[Start of section]
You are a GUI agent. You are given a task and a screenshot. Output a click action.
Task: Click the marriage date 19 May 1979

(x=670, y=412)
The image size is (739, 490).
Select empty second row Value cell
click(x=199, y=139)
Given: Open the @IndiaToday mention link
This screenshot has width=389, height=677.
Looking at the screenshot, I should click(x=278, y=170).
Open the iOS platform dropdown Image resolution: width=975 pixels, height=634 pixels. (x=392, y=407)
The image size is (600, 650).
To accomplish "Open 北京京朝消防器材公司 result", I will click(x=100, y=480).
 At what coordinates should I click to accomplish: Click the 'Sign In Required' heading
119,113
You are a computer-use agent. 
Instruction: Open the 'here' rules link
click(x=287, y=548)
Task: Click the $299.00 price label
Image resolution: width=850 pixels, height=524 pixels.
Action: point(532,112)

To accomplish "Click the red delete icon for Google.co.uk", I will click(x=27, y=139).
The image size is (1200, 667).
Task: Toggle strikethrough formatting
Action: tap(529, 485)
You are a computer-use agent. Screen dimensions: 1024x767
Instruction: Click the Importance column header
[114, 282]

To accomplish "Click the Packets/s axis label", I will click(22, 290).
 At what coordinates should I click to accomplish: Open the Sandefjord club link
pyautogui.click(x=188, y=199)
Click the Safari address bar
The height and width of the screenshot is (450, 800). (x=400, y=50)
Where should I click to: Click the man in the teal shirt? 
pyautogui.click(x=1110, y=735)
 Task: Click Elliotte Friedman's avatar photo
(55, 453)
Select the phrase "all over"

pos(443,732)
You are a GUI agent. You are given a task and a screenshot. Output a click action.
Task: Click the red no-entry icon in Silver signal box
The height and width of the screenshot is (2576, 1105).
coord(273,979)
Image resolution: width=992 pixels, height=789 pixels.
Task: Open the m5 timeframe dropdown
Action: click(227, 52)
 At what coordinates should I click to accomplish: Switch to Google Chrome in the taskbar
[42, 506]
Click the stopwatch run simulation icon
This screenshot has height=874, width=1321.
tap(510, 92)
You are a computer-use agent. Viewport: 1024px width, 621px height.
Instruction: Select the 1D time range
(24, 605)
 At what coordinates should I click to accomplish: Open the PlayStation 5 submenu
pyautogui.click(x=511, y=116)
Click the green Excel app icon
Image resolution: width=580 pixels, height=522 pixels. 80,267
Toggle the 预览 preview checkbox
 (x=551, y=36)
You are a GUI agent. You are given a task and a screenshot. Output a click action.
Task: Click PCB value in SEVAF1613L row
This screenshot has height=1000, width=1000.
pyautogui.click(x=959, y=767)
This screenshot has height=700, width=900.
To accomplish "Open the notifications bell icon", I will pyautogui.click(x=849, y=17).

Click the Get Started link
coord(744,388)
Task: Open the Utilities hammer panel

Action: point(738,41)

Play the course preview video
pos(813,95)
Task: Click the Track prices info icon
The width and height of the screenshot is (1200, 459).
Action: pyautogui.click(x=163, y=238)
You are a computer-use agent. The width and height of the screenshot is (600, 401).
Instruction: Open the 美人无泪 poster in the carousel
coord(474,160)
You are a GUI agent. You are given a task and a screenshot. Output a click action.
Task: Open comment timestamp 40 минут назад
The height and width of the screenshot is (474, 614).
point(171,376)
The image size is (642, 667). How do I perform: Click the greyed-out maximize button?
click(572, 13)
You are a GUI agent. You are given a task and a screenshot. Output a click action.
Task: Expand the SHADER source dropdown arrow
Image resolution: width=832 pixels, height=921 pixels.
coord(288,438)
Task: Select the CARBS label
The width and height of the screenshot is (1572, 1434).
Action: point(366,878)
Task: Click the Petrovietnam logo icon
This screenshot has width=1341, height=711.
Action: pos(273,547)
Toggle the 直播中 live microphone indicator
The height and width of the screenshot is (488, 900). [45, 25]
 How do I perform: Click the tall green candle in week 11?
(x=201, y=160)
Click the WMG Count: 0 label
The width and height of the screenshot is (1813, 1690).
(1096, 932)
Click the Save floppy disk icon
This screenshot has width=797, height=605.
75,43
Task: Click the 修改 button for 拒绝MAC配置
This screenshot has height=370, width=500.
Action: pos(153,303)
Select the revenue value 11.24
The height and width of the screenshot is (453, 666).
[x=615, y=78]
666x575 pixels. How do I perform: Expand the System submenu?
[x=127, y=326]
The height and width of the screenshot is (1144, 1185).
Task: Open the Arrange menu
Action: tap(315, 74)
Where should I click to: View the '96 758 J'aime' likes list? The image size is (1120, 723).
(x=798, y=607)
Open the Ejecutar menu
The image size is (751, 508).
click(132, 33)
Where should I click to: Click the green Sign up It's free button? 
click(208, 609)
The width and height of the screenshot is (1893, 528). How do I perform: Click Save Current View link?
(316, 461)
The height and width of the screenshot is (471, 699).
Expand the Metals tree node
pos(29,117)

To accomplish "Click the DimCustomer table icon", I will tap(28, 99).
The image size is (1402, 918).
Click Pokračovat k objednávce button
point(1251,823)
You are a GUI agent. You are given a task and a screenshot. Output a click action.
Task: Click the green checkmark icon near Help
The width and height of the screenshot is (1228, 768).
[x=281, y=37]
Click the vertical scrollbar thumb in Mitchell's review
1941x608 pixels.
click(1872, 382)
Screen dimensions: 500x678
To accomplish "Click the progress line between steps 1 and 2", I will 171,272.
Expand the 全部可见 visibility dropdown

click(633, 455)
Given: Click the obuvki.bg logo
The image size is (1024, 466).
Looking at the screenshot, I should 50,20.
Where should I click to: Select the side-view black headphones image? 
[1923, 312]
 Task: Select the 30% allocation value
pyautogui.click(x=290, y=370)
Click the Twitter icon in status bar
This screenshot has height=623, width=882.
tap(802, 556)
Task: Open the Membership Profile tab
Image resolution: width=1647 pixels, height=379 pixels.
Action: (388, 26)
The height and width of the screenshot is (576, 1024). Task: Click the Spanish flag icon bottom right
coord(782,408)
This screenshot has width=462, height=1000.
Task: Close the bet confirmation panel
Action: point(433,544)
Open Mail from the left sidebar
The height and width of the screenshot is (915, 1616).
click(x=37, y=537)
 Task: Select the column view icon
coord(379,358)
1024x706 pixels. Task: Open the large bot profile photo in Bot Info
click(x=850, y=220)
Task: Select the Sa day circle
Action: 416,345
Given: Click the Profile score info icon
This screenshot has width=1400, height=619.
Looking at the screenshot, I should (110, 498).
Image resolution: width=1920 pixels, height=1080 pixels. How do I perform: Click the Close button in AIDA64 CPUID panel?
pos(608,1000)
[End of section]
Try it :: Please return every entry exactly as it appears.

Task response ::
You are a GUI agent. You are given a task and a screenshot. Output a click action.
Task: Click the marriage date 19 May 1979

(x=670, y=412)
The image size is (739, 490).
Select empty second row Value cell
click(x=199, y=139)
Given: Open the @IndiaToday mention link
This screenshot has width=389, height=677.
Looking at the screenshot, I should click(x=278, y=170).
Open the iOS platform dropdown Image resolution: width=975 pixels, height=634 pixels. (x=392, y=407)
The image size is (600, 650).
To accomplish "Open 北京京朝消防器材公司 result", I will click(x=100, y=480).
 At what coordinates should I click to accomplish: Click the 'Sign In Required' heading
119,113
You are a computer-use agent. 
Instruction: Open the 'here' rules link
click(x=287, y=548)
Task: Click the $299.00 price label
Image resolution: width=850 pixels, height=524 pixels.
Action: point(532,112)

To accomplish "Click the red delete icon for Google.co.uk", I will click(x=27, y=139).
The image size is (1200, 667).
Task: Toggle strikethrough formatting
Action: tap(529, 485)
You are a computer-use agent. Screen dimensions: 1024x767
Instruction: Click the Importance column header
[114, 282]

To accomplish "Click the Packets/s axis label", I will click(22, 290).
 At what coordinates should I click to accomplish: Open the Sandefjord club link
pyautogui.click(x=188, y=199)
Click the Safari address bar
The height and width of the screenshot is (450, 800). (x=400, y=50)
Where should I click to: Click the man in the teal shirt? 
pyautogui.click(x=1110, y=735)
 Task: Click Elliotte Friedman's avatar photo
(55, 453)
Select the phrase "all over"

pos(443,732)
You are a GUI agent. You are given a task and a screenshot. Output a click action.
Task: Click the red no-entry icon in Silver signal box
The height and width of the screenshot is (2576, 1105).
coord(273,979)
Image resolution: width=992 pixels, height=789 pixels.
Task: Open the m5 timeframe dropdown
Action: click(227, 52)
 At what coordinates should I click to accomplish: Switch to Google Chrome in the taskbar
[42, 506]
Click the stopwatch run simulation icon
This screenshot has height=874, width=1321.
tap(510, 92)
You are a computer-use agent. Viewport: 1024px width, 621px height.
Instruction: Select the 1D time range
(24, 605)
 At what coordinates should I click to accomplish: Open the PlayStation 5 submenu
pyautogui.click(x=511, y=116)
Click the green Excel app icon
Image resolution: width=580 pixels, height=522 pixels. 80,267
Toggle the 预览 preview checkbox
 (x=551, y=36)
You are a GUI agent. You are given a task and a screenshot. Output a click action.
Task: Click PCB value in SEVAF1613L row
This screenshot has height=1000, width=1000.
pyautogui.click(x=959, y=767)
This screenshot has height=700, width=900.
To accomplish "Open the notifications bell icon", I will pyautogui.click(x=849, y=17).

Click the Get Started link
coord(744,388)
Task: Open the Utilities hammer panel

Action: point(738,41)

Play the course preview video
pos(813,95)
Task: Click the Track prices info icon
The width and height of the screenshot is (1200, 459).
Action: pyautogui.click(x=163, y=238)
You are a computer-use agent. The width and height of the screenshot is (600, 401).
Instruction: Open the 美人无泪 poster in the carousel
coord(474,160)
You are a GUI agent. You are given a task and a screenshot. Output a click action.
Task: Open comment timestamp 40 минут назад
The height and width of the screenshot is (474, 614).
point(171,376)
The image size is (642, 667). How do I perform: Click the greyed-out maximize button?
click(572, 13)
You are a GUI agent. You are given a task and a screenshot. Output a click action.
Task: Expand the SHADER source dropdown arrow
Image resolution: width=832 pixels, height=921 pixels.
coord(288,438)
Task: Select the CARBS label
The width and height of the screenshot is (1572, 1434).
Action: point(366,878)
Task: Click the Petrovietnam logo icon
This screenshot has width=1341, height=711.
Action: pos(273,547)
Toggle the 直播中 live microphone indicator
The height and width of the screenshot is (488, 900). [45, 25]
 How do I perform: Click the tall green candle in week 11?
(x=201, y=160)
Click the WMG Count: 0 label
The width and height of the screenshot is (1813, 1690).
(1096, 932)
Click the Save floppy disk icon
This screenshot has width=797, height=605.
75,43
Task: Click the 修改 button for 拒绝MAC配置
This screenshot has height=370, width=500.
Action: pos(153,303)
Select the revenue value 11.24
The height and width of the screenshot is (453, 666).
[x=615, y=78]
666x575 pixels. How do I perform: Expand the System submenu?
[x=127, y=326]
The height and width of the screenshot is (1144, 1185).
Task: Open the Arrange menu
Action: tap(315, 74)
Where should I click to: View the '96 758 J'aime' likes list? The image size is (1120, 723).
(x=798, y=607)
Open the Ejecutar menu
The image size is (751, 508).
click(132, 33)
Where should I click to: Click the green Sign up It's free button? 
click(208, 609)
The width and height of the screenshot is (1893, 528). How do I perform: Click Save Current View link?
(316, 461)
The height and width of the screenshot is (471, 699).
Expand the Metals tree node
pos(29,117)

To accomplish "Click the DimCustomer table icon", I will tap(28, 99).
The image size is (1402, 918).
Click Pokračovat k objednávce button
point(1251,823)
You are a GUI agent. You are given a task and a screenshot. Output a click action.
Task: Click the green checkmark icon near Help
The width and height of the screenshot is (1228, 768).
[x=281, y=37]
Click the vertical scrollbar thumb in Mitchell's review
1941x608 pixels.
click(1872, 382)
Screen dimensions: 500x678
To accomplish "Click the progress line between steps 1 and 2", I will 171,272.
Expand the 全部可见 visibility dropdown

click(633, 455)
Given: Click the obuvki.bg logo
The image size is (1024, 466).
Looking at the screenshot, I should 50,20.
Where should I click to: Select the side-view black headphones image? 
[1923, 312]
 Task: Select the 30% allocation value
pyautogui.click(x=290, y=370)
Click the Twitter icon in status bar
This screenshot has height=623, width=882.
tap(802, 556)
Task: Open the Membership Profile tab
Image resolution: width=1647 pixels, height=379 pixels.
Action: (388, 26)
The height and width of the screenshot is (576, 1024). Task: Click the Spanish flag icon bottom right
coord(782,408)
This screenshot has width=462, height=1000.
Task: Close the bet confirmation panel
Action: point(433,544)
Open Mail from the left sidebar
The height and width of the screenshot is (915, 1616).
click(x=37, y=537)
 Task: Select the column view icon
coord(379,358)
1024x706 pixels. Task: Open the large bot profile photo in Bot Info
click(x=850, y=220)
Task: Select the Sa day circle
Action: 416,345
Given: Click the Profile score info icon
This screenshot has width=1400, height=619.
Looking at the screenshot, I should (110, 498).
Image resolution: width=1920 pixels, height=1080 pixels. How do I perform: Click the Close button in AIDA64 CPUID panel?
pos(608,1000)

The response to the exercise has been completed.